= TASK DESCRIPTION =
Having located the line with "You are a computer-use", repeat it and all remaining lines of the records exactly. Pictures do not belong in the answer.

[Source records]
------------

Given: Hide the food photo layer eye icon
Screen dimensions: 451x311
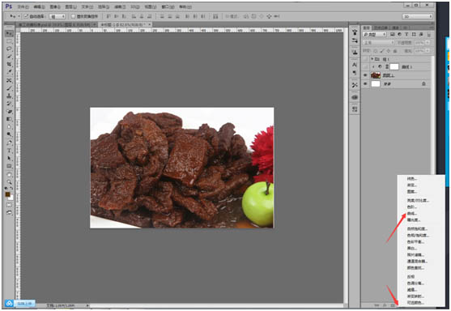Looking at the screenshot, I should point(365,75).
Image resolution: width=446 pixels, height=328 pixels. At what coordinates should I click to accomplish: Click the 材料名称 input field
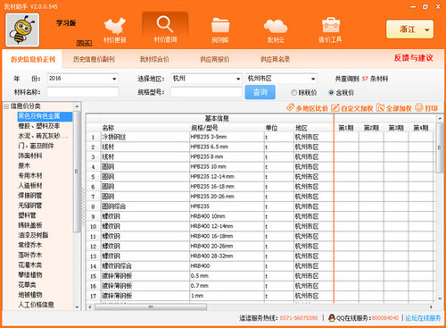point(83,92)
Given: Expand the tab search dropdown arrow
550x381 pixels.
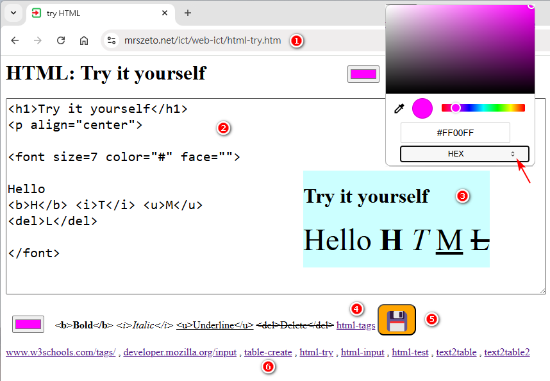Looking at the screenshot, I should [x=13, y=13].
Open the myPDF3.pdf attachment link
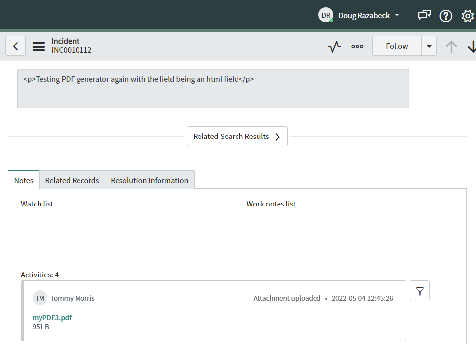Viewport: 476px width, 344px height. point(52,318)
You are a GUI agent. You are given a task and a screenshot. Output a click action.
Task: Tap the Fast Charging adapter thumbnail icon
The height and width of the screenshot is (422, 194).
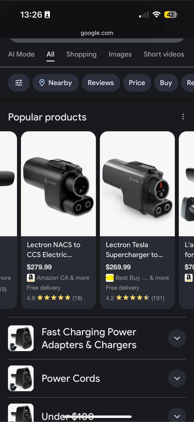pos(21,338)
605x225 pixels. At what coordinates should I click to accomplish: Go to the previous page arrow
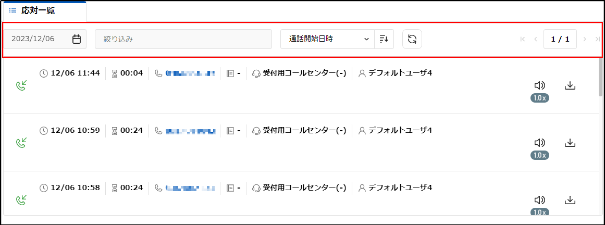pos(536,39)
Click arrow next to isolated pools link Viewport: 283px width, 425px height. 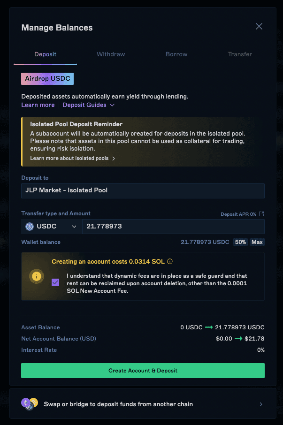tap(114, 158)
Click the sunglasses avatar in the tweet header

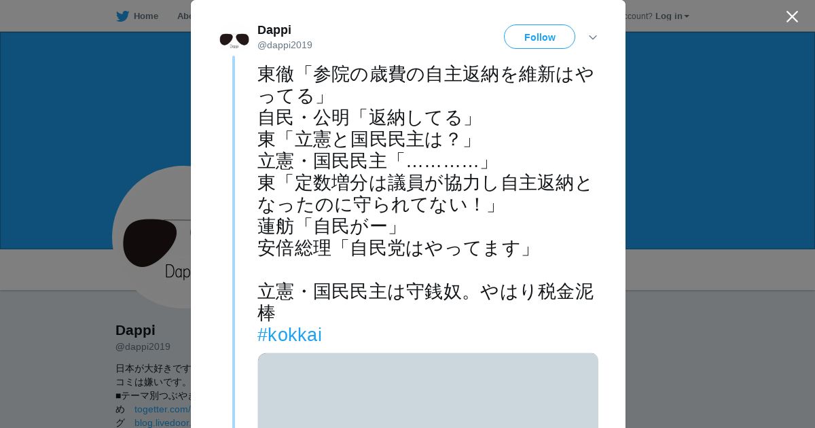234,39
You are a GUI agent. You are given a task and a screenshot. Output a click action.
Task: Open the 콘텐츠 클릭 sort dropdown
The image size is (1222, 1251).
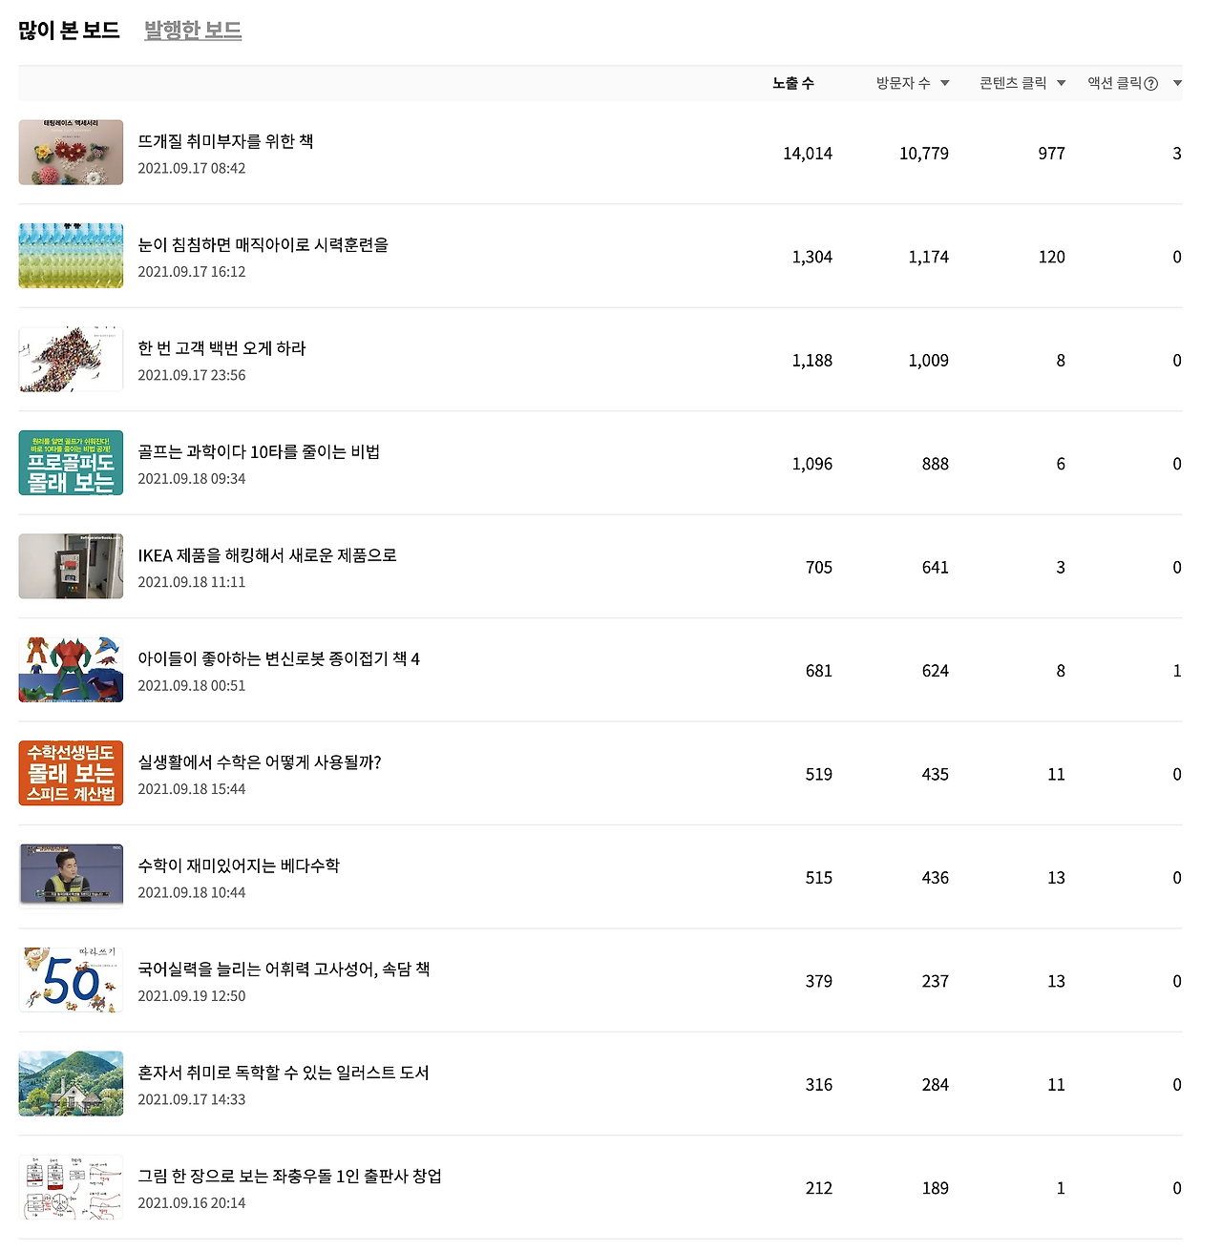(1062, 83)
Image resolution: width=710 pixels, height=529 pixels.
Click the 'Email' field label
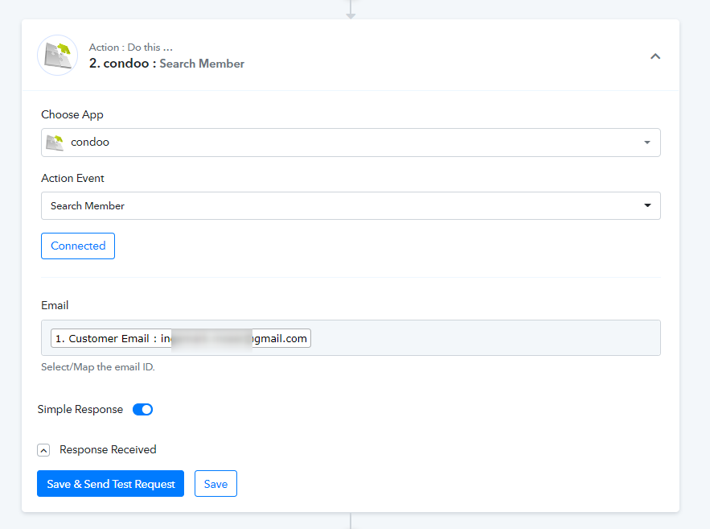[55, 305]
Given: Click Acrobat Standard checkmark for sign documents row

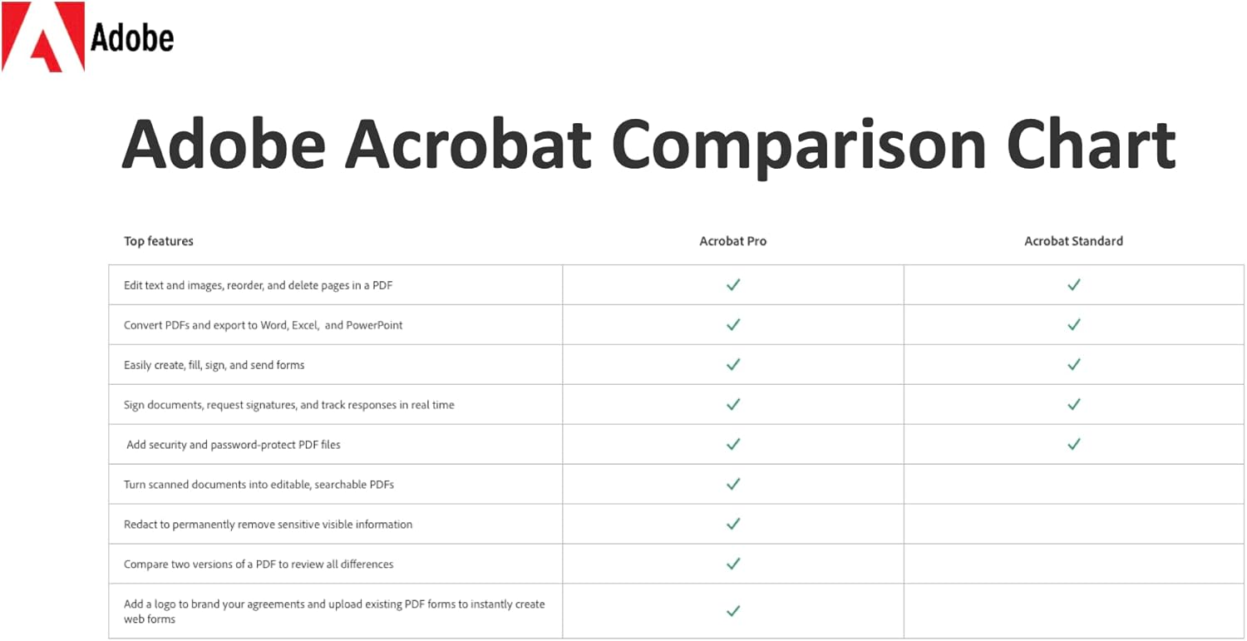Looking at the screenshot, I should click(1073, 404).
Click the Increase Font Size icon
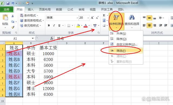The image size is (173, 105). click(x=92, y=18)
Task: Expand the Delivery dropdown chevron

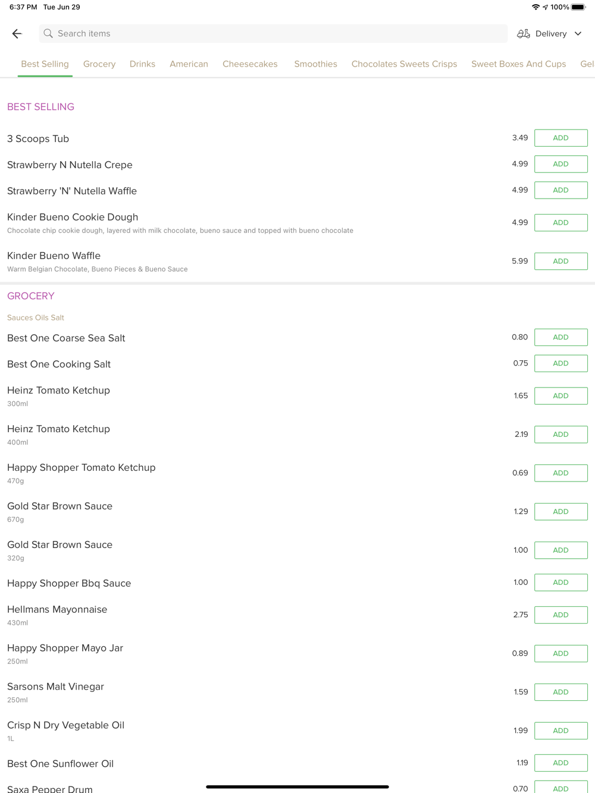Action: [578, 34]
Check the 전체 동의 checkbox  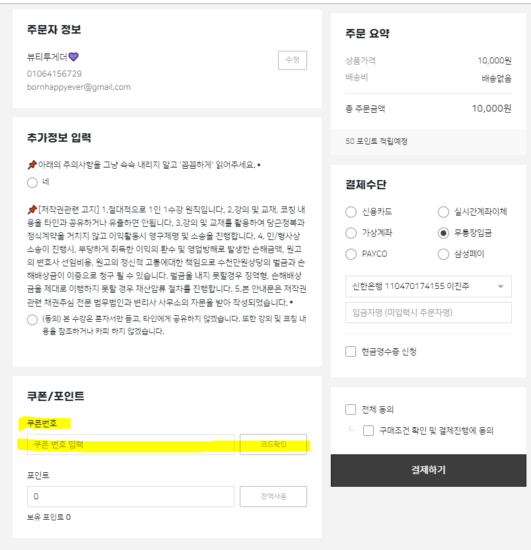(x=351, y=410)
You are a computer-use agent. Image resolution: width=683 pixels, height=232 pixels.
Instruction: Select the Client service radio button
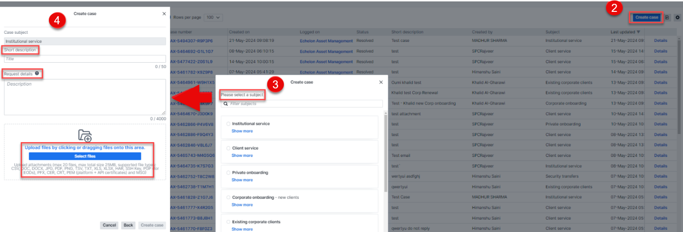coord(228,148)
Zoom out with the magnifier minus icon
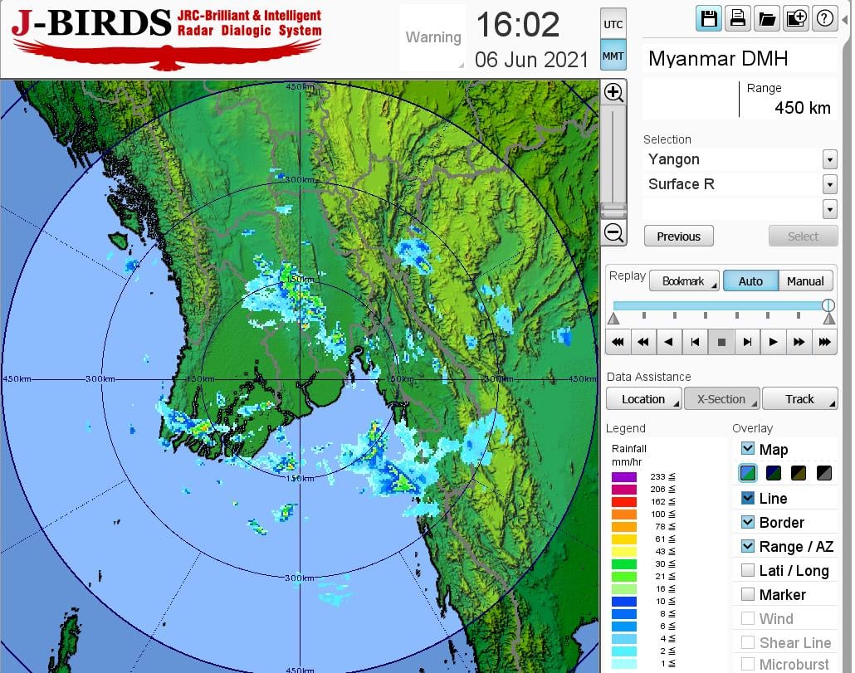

------------

= RESPONSE BOX =
You are a computer-use agent. Image resolution: width=683 pixels, height=232 pixels.
Instruction: Select the Client service radio button
coord(228,148)
Zoom out with the magnifier minus icon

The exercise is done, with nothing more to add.